Every line from the one with "Task: Click the Торги відмінені! status text" to the one with "924x515 pixels.", including those two, is to be copied exactly; all other lines of the entries below are left out.

─── Extracted information

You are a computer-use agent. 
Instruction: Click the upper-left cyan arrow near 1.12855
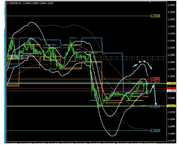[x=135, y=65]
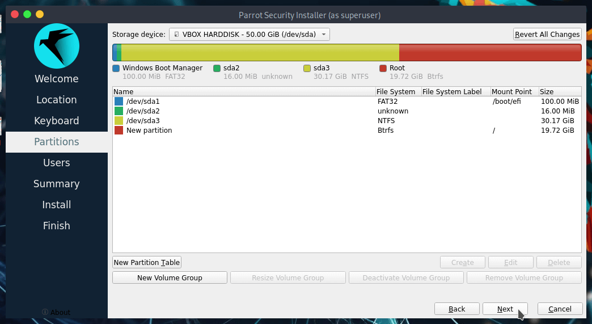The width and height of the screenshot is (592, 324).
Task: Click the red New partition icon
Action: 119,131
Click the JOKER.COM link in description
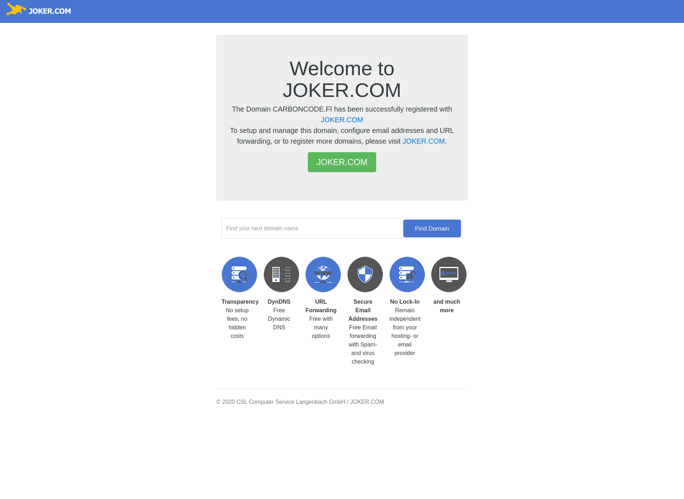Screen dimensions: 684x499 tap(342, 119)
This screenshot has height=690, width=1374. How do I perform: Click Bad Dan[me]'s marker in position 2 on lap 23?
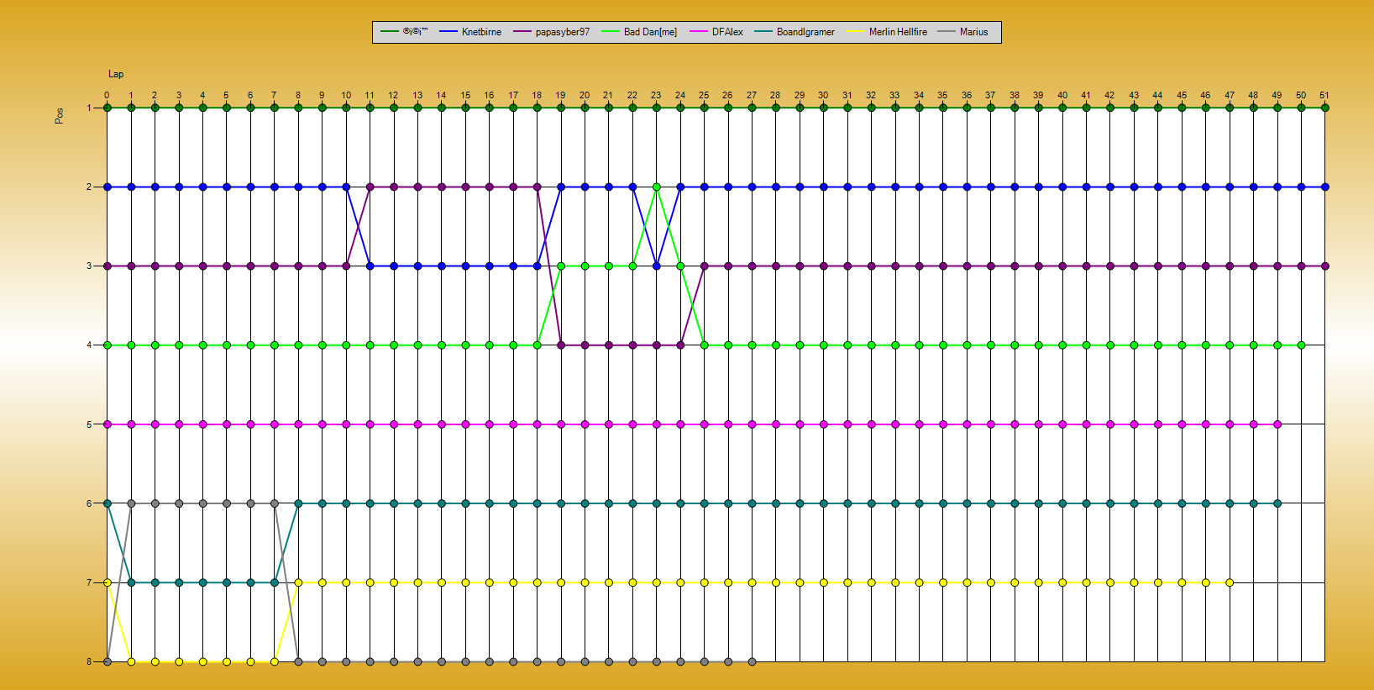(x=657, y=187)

──────
─── Extracted information

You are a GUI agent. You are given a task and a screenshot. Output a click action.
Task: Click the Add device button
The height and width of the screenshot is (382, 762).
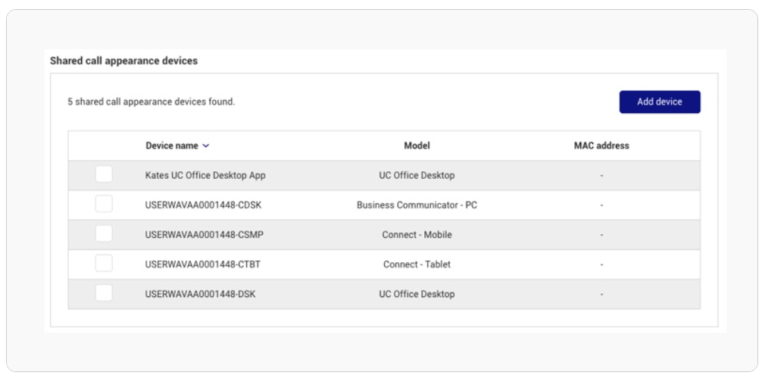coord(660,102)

──────
─── Extracted information

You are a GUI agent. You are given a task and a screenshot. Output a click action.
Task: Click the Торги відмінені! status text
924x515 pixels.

──────

Response area =
Task: Click the Торги відмінені! status text
924x515 pixels.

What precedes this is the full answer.